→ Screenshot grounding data
↓↓↓
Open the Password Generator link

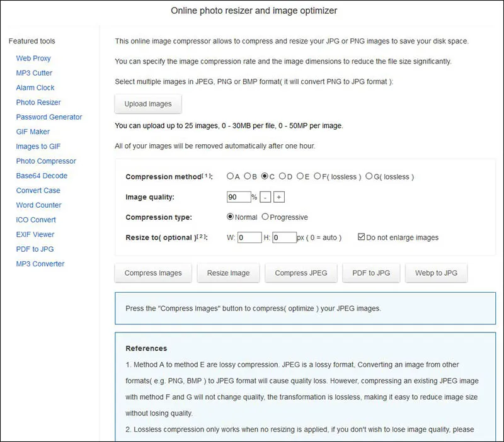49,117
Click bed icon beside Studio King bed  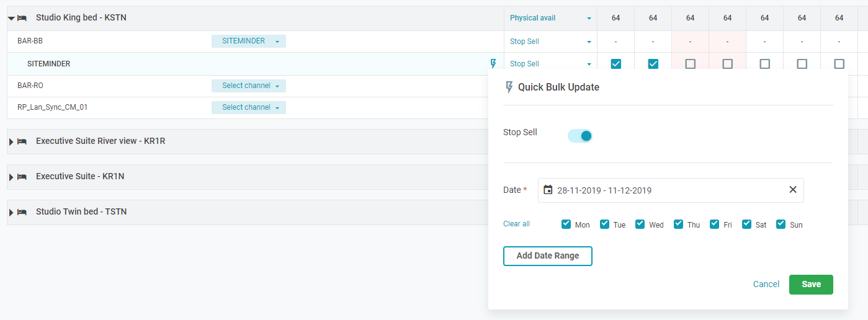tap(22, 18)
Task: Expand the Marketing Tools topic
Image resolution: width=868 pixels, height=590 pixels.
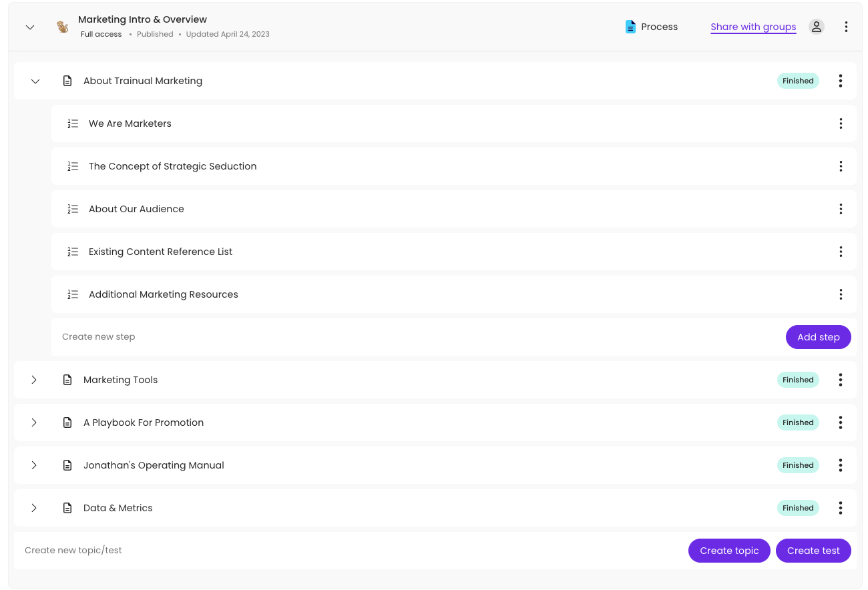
↑↑↑
→ Task to carry out
Your answer must be the exact lines from the one containing "Task: Expand the Marketing Tools topic" through the last line of the records above, with both included and no pictures.

→ Output of the task
Task: Expand the Marketing Tools topic
Image resolution: width=868 pixels, height=590 pixels.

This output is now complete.